Come Dasher and Dancer, Prancer and Vixen, Comet and Cupid, and Donner and Blitzen...

Okay, it is time to panic if the reindeer are coming. We know that Santa likes to park them and the sleigh on the roof so he can hop down the chimney to deliver presents to all of the good boys and girls. But I am quite worried that our roof will not be able hold them.

Reindeer (Rangifer tarandus) are large mammals; the largest can weigh up to 400 pounds. Multiply that by nine (Rudolph wouldn’t miss the Christmas trip for the world) plus the big-bellied sleigh driver and his cargo, and a collapse is very possible.

I know that the location on top of the house makes it easy to dash in and out, but I am putting a special request in to Santa to park in the yard.

The present-delivering crew all must be exhausted, as the trip from the North Pole is a long one. Reindeer are native to arctic and subarctic regions, and are not indigenous to the Island, or any of the continental United States for that matter. Alaska alone has the right conditions to host these ungulates.

Reindeer, also called caribou, are specially adapted to survive the conditions of the cold northern climes and their long, cold trip around the world on Christmas. Rudolph has more than color going for him when it comes to his nose. Reindeer have nasal turbinate bones that are well adapted to their frigid environs. These bones increase the surface area in the animal’s nostrils, and will warm incoming air before it enters the lungs.

Cold toes aren’t a worry for reindeer either, nor is slipping on winter’s frigid surfaces. Reindeer hooves are broad and spread out for walking on snow and ice. They also are used to dig, moving snow around to find their food, which includes grasses, twigs and especially lichens.

While I would advise leaving a treat for Santa, don’t bother trying to feed his reindeer herd. An adult reindeer can eat more than 10 pounds of food per day — that is a lot of cookies!

It is not easy to determine the gender of those holiday visitors. Both male and female reindeer can have antlers, which is a unique situation among deer species. And these racks can be as large as four feet in width.

What this exercise asks —
1. Retype part of the reindeer piece word for word, beginning at the words "The present-delivering crew" and stopping after "host these ungulates.".
2. Answer these questions using the reindeer piece:
(a) Up to how much can the largest reindeer weigh?
(b) Which part of the United States alone has the right conditions to host reindeer?
(c) How much food can an adult reindeer eat per day?
3. Proceed with the reindeer piece, writing on from its final sentence.

Material provided —
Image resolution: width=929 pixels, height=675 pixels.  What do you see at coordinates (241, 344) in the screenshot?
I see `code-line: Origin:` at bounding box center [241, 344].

Answers by item number —
1.
The present-delivering crew all must be exhausted, as the trip from the North Pole is a long one. Reindeer are native to arctic and subarctic regions, and are not indigenous to the Island, or any of the continental United States for that matter. Alaska alone has the right conditions to host these ungulates.

2.
(a) Up to 400 pounds.
(b) Alaska.
(c) More than 10 pounds.

3.
Santa made a great choice for finding a speedy animal to haul his sleigh. Reindeer calves are quick learners: they are able to run within 90 minutes of birth, and by the end of their first day they can run fast enough to outpace a human. At speeds of up to 40 miles an hour, they can cover a lot of ground (or sky, as the case may be).

Nor do reindeer shy away from water. They are great swimmers, due to their thick fur coat that traps air and makes them buoyant. Even if the ferry isn’t running and the airport is fogged out, they will still get to your house!

The famed reindeer have only been in the spotlight in the last few centuries. For so long, they toiled in oblivion. It was in 1832 that the poem, A Visit From St. Nicholas, first introduced the reindeer to the reading public. Their larger fame came 100 years later, when Montgomery Ward advertising executive Robert May wrote the now well-known and loved poem, Rudolf, the Red-Nosed Reindeer, in 1932.

It is hard not to appreciate the fortitude of these impressive animals and their many adaptations to surviving the cold. After their upcoming marathon trip, these ultimate ungulates will have more than earned a long year of playing reindeer games.


Suzan Bellincampi is director of the Felix Neck Wildlife Sanctuary in Edgartown.